During the campaign, Trump took similar aim at the Republican primary system and the integrity of the election itself.

“Hillary Clinton should have been prosecuted and should be in jail. Instead she is running for president in what looks like a rigged election,” Trump tweeted in October 2016, about three weeks before an election his Democratic opponent was heavily favored to win.

Trump’s claim that the election was fixed beforehand, and his refusal to say that he would accept the results if he lost, were a challenge to democratic norms unseen in modern politics.

No one should be surprised now by Trump’s impulse to attack the legitimacy of perceived opponents, said Brian Fallon, a Justice Department spokesman during the Obama administration and the press secretary for Clinton’s unsuccessful 2016 campaign.

“He likes to have a foil, he likes an enemy,” Fallon said. “He needs someone to bully, and he needs a narrative so there isn’t just scrutiny of him. That’s why he tries to keep Hillary Clinton out there,” more than a year after the election, “and it’s why there is this personification of some kind of ‘deep state’ ” government conspiracy against him, Fallon said.

Questions about Russian meddling in the election and his campaign’s dealings with Russian representatives have loomed over Trump’s presidency and may now be coming to a head with the Mueller investigation.

Trump’s outrage at the probe — “no collusion!” he says at every opportunity — has kept the “rigged system” narrative alive even as Trump appointees take their places in charge of that very system.

Trump tweeted in December that the FBI’s reputation was “in tatters.” He later unloaded during a campaign-style rally in Pensacola, Fla.

“This is a rigged system. This is a sick system from the inside,” he said. “And, you know, there is no country like our country, but we have a lot of sickness in some of our institutions.”

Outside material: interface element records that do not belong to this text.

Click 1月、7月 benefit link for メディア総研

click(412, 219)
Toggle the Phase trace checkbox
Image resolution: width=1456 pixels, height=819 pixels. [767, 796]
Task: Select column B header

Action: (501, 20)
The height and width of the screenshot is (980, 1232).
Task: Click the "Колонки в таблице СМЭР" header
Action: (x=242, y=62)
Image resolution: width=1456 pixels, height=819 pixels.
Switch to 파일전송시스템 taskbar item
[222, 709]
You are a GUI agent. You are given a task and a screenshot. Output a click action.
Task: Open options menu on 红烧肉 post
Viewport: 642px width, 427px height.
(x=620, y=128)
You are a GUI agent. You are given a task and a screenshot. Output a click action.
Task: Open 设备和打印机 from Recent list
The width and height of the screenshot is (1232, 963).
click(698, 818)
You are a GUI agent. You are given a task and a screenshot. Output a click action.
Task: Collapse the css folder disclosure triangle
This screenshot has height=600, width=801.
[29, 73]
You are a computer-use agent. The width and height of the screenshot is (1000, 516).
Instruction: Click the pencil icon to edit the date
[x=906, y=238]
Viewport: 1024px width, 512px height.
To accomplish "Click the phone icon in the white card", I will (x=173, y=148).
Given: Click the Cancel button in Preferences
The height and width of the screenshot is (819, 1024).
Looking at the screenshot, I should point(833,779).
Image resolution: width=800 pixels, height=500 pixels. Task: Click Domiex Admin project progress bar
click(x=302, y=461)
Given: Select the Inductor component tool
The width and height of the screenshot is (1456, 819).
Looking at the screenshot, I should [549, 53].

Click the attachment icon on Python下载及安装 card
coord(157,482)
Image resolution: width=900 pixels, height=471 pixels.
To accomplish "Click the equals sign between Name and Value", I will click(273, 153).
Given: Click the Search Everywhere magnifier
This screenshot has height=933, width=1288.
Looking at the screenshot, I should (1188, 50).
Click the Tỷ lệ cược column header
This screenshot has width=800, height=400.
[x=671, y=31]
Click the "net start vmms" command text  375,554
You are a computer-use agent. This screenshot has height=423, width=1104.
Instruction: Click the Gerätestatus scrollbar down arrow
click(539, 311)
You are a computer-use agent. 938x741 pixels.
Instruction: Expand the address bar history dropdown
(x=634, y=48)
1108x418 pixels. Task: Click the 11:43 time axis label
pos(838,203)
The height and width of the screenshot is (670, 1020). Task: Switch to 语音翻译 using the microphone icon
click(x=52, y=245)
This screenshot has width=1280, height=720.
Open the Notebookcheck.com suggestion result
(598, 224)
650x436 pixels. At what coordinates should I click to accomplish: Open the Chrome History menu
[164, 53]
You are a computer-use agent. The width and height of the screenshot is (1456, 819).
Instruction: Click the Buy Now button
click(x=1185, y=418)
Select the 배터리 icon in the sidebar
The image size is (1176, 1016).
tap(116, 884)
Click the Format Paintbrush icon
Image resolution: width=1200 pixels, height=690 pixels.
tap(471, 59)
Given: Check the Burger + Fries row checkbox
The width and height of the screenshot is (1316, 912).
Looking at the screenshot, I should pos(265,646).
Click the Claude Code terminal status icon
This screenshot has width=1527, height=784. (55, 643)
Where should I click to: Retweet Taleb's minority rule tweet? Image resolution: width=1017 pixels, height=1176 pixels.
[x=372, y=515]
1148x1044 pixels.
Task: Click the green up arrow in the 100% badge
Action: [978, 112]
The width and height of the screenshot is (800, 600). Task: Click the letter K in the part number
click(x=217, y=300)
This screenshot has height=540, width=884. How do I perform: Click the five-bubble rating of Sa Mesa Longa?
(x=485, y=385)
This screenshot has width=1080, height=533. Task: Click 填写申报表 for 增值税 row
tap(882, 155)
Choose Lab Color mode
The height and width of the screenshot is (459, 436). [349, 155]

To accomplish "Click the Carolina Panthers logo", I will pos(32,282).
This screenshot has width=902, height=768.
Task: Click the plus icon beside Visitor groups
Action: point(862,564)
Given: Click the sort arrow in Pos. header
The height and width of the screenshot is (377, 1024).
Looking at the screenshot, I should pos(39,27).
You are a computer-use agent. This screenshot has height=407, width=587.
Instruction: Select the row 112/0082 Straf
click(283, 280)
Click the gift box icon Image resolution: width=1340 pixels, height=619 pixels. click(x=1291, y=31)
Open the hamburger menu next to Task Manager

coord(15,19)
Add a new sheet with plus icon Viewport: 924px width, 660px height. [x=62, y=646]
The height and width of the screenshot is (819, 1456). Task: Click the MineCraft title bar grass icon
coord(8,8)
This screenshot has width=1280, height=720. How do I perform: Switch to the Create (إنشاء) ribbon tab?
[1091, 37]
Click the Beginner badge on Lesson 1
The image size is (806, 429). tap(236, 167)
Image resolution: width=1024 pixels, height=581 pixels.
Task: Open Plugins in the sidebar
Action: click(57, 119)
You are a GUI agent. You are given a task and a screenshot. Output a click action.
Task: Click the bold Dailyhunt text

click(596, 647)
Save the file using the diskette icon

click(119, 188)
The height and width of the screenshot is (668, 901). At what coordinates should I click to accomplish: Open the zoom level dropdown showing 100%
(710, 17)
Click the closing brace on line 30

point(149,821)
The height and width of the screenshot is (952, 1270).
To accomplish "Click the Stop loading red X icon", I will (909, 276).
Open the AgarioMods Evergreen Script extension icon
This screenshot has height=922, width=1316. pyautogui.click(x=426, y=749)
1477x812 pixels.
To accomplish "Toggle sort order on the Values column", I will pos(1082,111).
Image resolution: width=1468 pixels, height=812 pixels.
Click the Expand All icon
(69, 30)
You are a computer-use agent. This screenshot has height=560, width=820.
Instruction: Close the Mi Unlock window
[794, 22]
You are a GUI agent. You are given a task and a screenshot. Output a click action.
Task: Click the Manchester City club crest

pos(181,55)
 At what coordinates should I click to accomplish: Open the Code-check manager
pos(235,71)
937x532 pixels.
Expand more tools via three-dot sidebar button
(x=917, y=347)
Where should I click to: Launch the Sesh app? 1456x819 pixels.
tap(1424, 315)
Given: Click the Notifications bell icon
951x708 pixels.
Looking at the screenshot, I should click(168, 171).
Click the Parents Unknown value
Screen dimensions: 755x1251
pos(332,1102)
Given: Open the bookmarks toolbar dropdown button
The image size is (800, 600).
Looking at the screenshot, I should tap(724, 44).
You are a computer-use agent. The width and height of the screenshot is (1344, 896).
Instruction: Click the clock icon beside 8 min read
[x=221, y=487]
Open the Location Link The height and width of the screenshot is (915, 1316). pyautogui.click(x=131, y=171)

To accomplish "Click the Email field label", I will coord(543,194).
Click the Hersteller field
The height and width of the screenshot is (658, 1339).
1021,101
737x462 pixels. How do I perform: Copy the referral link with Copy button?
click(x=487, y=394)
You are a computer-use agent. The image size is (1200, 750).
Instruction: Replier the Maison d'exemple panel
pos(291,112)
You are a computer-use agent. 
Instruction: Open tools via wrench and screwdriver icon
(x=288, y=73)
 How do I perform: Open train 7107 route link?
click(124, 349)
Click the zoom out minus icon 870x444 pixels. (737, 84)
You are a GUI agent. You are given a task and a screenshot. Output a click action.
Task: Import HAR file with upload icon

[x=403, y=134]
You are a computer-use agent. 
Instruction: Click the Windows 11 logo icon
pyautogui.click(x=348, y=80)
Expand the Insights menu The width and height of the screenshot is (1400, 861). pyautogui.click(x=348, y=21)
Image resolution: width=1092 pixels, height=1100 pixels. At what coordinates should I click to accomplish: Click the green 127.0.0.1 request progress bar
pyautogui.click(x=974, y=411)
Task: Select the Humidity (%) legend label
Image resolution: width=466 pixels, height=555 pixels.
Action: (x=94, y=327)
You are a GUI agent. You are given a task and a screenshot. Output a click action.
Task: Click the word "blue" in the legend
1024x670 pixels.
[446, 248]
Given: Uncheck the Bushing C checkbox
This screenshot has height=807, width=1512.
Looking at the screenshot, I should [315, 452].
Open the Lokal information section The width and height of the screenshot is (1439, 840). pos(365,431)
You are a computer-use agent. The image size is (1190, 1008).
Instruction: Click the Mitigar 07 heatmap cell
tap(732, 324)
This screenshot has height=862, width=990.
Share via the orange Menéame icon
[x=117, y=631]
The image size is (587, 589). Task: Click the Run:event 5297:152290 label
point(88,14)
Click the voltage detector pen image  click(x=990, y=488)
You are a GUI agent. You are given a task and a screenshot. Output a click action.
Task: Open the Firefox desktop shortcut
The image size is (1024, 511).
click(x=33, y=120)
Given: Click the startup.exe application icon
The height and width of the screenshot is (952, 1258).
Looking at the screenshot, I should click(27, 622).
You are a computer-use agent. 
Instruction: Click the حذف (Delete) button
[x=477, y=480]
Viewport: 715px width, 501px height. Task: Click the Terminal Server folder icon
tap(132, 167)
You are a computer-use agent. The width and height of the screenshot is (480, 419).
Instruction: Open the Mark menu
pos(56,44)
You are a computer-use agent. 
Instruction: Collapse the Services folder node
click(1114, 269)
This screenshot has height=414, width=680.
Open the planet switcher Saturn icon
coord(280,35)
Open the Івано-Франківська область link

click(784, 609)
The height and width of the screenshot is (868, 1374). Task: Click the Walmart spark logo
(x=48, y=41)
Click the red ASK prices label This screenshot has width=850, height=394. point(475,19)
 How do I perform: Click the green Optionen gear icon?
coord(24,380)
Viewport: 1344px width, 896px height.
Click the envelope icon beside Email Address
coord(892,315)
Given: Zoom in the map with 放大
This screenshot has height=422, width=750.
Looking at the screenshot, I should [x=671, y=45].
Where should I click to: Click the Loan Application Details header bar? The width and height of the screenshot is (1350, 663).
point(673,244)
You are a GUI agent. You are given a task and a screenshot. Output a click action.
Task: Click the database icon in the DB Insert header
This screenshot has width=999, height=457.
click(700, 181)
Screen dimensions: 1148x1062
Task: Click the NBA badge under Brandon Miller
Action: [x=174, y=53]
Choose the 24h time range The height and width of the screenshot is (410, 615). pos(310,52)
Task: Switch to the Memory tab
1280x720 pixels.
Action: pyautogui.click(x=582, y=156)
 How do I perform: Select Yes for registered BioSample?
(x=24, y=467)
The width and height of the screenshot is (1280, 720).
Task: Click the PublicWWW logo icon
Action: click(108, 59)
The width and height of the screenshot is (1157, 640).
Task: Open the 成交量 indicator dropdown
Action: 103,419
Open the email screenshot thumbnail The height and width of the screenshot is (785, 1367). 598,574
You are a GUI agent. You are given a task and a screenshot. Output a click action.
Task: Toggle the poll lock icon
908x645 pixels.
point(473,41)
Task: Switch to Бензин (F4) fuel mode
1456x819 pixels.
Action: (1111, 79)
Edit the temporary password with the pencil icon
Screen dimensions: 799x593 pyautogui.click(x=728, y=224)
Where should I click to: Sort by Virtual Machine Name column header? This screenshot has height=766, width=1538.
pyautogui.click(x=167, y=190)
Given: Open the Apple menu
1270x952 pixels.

Sen. Jeff Flake (R-Ariz.), a frequent critic of Trump, took the president to task the same day.

“This is not a sick system, Mr. President, nor is it a rigged system,” Flake wrote on Twitter. “Let’s not sow distrust in our democratic institutions.”

Since then, Trump has asked for loyalty from government officials whose oath is to the Constitution, not the president. The Washington Post reported this week that Trump recently suggested that he should fire Deputy Attorney General Rod J. Rosenstein, the person officially overseeing the special counsel’s investigation.

Such complaints, and Trump’s repeated attempts to pressure senior law enforcement officials through firings or other means, have now become one of the main focuses of the investigation, The Post reported. That includes Trump’s order last summer to fire Mueller, which prompted White House counsel Donald McGahn to threaten to quit before Trump backed down.

Though Trump is following his own pattern, he is also hewing at least in part to what Russia watchers call a playbook of doubt and division.

Putin’s Kremlin has undertaken a systematic effort to corrupt fragile European democracies and meddle in elections as a means to spread Russian influence but perhaps more importantly as a way to delegitimize the very idea of democratic governance, according to scholars such as Russian-born author Masha Gessen.

Even when Russian interference is ham-handed or easily exposed, it serves to erode “public confidence, trust and credibility in democratic systems,” Heather Conley, senior Europe scholar at the Center for Strategic and International Studies, wrote in a report called “The Kremlin Playbook.”

“There is an undeniable elegance to these ‘win-win’ tactics for the Kremlin; it is the perfect strategy to erode the foundations of democracy from within, powerfully discrediting the Western model of governance,” she wrote.